Your goal = Please copy the records below without any changes, taking everything from the line that contains "At what (x,y)" down to the line that contains "x-tick-label-line: 18 anos is", with both of those lines included.

Records for the exercise =
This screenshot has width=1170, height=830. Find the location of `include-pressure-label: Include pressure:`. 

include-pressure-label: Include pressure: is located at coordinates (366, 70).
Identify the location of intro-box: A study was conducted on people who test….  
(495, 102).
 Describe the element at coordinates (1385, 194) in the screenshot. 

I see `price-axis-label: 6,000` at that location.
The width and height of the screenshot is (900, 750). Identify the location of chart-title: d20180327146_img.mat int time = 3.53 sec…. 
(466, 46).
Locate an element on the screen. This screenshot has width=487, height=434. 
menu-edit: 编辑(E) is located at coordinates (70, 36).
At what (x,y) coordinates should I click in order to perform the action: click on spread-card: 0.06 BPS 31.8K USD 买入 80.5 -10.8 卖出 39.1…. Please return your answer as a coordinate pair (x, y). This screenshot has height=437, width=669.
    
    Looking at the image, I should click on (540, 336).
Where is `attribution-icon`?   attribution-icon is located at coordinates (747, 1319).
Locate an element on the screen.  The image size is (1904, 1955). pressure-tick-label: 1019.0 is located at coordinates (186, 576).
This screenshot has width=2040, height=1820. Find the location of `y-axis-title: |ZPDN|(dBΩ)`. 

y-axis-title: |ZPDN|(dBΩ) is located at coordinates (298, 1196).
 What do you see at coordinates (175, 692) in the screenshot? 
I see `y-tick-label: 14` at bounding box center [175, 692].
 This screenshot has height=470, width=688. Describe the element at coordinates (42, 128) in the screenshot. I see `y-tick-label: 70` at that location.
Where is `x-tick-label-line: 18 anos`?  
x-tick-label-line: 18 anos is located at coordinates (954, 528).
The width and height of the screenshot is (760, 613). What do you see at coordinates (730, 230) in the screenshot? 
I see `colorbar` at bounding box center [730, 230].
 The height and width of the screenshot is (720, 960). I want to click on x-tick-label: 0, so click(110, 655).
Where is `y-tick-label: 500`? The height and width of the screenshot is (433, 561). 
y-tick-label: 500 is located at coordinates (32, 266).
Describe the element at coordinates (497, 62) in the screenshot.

Answer to this exercise =
At what (x,y) coordinates should I click in order to perform the action: click on spread-card: 0.06 BPS 31.8K USD 买入 80.5 -10.8 卖出 39.1…. Please return your answer as a coordinate pair (x, y). This screenshot has height=437, width=669.
    
    Looking at the image, I should click on (540, 336).
Where is `attribution-icon`?   attribution-icon is located at coordinates (747, 1319).
Locate an element on the screen.  The image size is (1904, 1955). pressure-tick-label: 1019.0 is located at coordinates (186, 576).
This screenshot has width=2040, height=1820. Find the location of `y-axis-title: |ZPDN|(dBΩ)`. 

y-axis-title: |ZPDN|(dBΩ) is located at coordinates (298, 1196).
 What do you see at coordinates (175, 692) in the screenshot? 
I see `y-tick-label: 14` at bounding box center [175, 692].
 This screenshot has height=470, width=688. Describe the element at coordinates (42, 128) in the screenshot. I see `y-tick-label: 70` at that location.
Where is `x-tick-label-line: 18 anos`?  
x-tick-label-line: 18 anos is located at coordinates (954, 528).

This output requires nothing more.